***** Passage shown *****

Close relatives who wanted to worship other gods and to carry away with them and to inform outsiders of guild secrets, could not be allowed.
To disallow trusted family members from joining monastic retreats, early marriage between families was encouraged.
There would be only one god for all of them to follow with one set of rules to be followed, all rules of which would be to the benefit and perpetuation of the merchant moneylender guild, its treasures and its secret methods of operation.
With execution as the alternative, no one would be allowed to worship other gods than theirs or potentially to inform other guilds of the secrets of the merchant-moneylenders.
Solution for Problem #7:
What keeps people loyal?
Terah knew that loyalty could be bought.
As a rich moneylender and businessman, he had plenty of employees and friends who were loyal to him as long as they got some sort of benefit or profit.
A regular allotment of grain kept his field workers loyal.
A percentage of the profits kept his partners loyal.
Regular gifts to the temples, kept the priests loyal.
Paying his taxes and giving rare, imported gifts, kept the king friendly and loyal.
So, a certain kind of loyalty can be bought.
But there is another kind of loyalty that comes from inner conviction.
Loyalty to one’s city when threatened with war, brings farmers and merchants alike to the city walls in defense.
No pay is involved since mutual benefit or mutual destruction is the invigorating stimulus.
Loyalty to one’s god is an even higher kind of loyalty because there is no earthly reward involved, no wealth, no cities to defend, nothing but an unattainable god to please.
Terah realized that he could solve Problems #5, #6 and #7 and keep his guild members loyal by using two interlocking methods, both of equal importance.
First, each guild member would profit from their individual initiative in their own private business enterprises.
And second, the greatest profits could be achieved as members of a single, internationally connected, intelligence-gathering organization, designed for business spying and product acquisition, and all of it coordinated by the priests of the one temple.
The priests’ job would be to tie it all together through their self-interest in a percentage of all profits.
Membership in such an exclusive, centralized organization would be very profitable, so outside clan members would want to join.
Whether religious or secular, every organization requires operating capital.
To receive the benefits of his new temple-guild, members would be required to donate a percentage of their profits into the temple treasury.
In exchange for business intelligence, free loans, the protection of deposits by the temple’s god, deferment from military service and the various other benefits of membership, a ten percent tax or tithe was reasonable since the benefits of membership were so great.
By donating into a central temple treasury, no trail of the funds would be obvious to the outside observer nor would anyone other than the chief priests ever know how much was in the Temple treasury.
Such funds could be disbursed by the priests to any members of the Temple guild who could be of profit in some way to the whole membership or who was in need of assistance due to business or political disasters.
Dues-paying members were thus enrolled in a banking and insurance system not available to outsiders.
Even the poorest members among them, could provide service to the whole membership merely by concealing the scam behind their own bodies and behind their own numbers and being the eyes and ears spies of the temple wherever they went.

*****

§ Task requirements
A) Edit the records from the line containing "Where should I" down through the line containing "(x=1300, y=362)", swapping "Vertex Groups" for "Shape Keys" and keeping everything else the same. Leave the pictures out of your answer.
B) Pick up the passage on Terah's temple-guild right after its last sentence and keep writing.

***** Data entries *****

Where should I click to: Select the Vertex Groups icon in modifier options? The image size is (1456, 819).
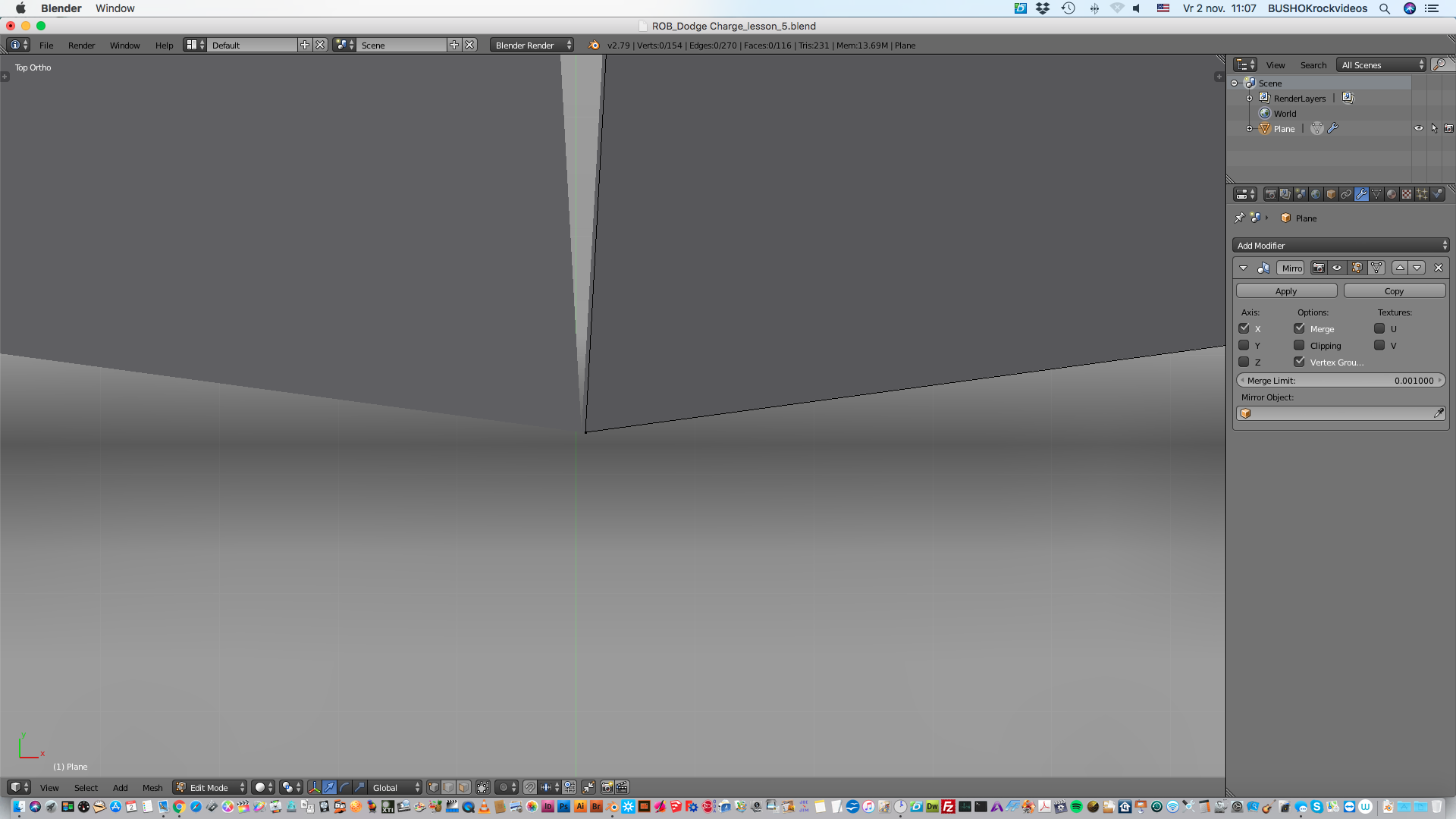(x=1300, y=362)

*****
***** Data entries *****

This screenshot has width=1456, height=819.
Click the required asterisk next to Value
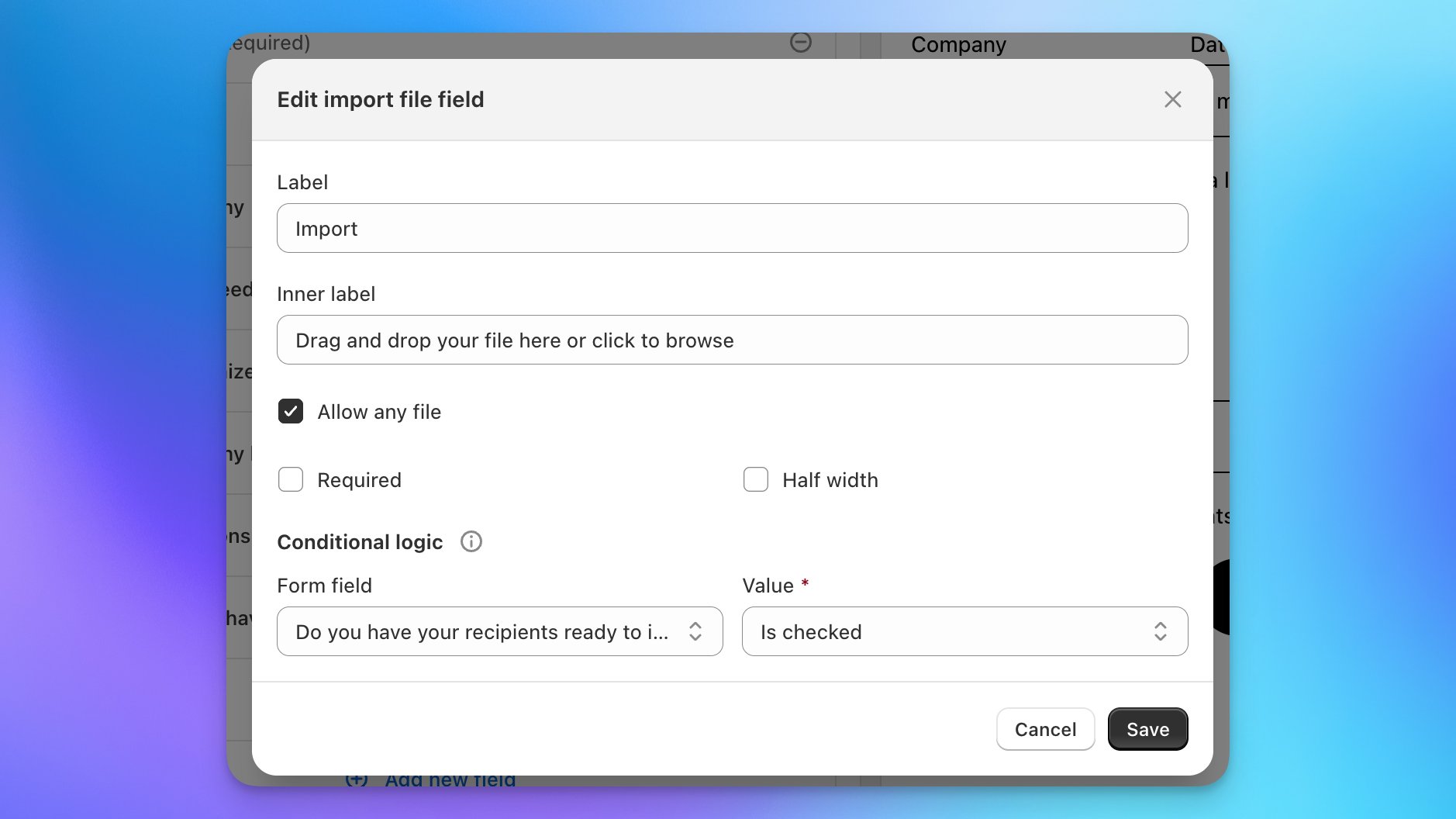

*****
***** Data entries *****

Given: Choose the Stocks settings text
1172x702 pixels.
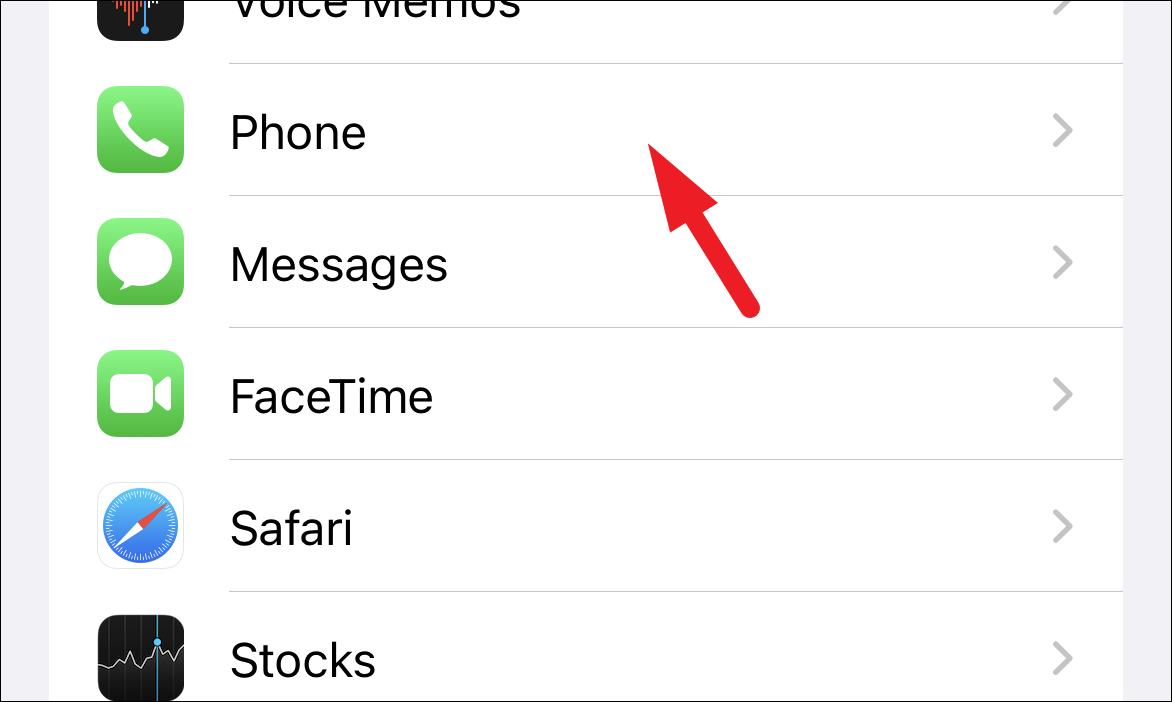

*****

§ Outputs for the tasks
A)
Where should I click to: Select the Shape Keys icon in modifier options? The image size is (1456, 819).
(x=1300, y=362)

B)
For feeding the priests and filling the coffers with donations, then the more loyal members that could be enrolled, the better.
All of the temples in the ancient Near East were established primarily to worship the gods, banking was only a sideline.
But Terah’s temple would primarily be a bank hidden within a temple.
So, worship of the god, would be the sideline.
Only members could obtain interest-free business loans or receive aid directly from the Temple.
Outsiders were forbidden access to the treasury as well as to any assistance that they could not pay for.
Such loans to members would be required to be repaid, of course, but repaid with zero interest.
The profits to the Temple from business loans would come in the form of a ten percent tithe on all profits.
So, the Temple could lend money to its members without interest and still profit from what the borrowers did with the silver.
Thus, the principal of the interest-free loan was repaid plus ten percent of all business profits generated from that loan, over the lifetime of the borrower, could be very profitable, indeed!
Under such a system, members of Terah’s temple could become wealthy by obtaining interest-free loans from the temple and then loaning that money out at compound interest to non-members who prayed to other gods.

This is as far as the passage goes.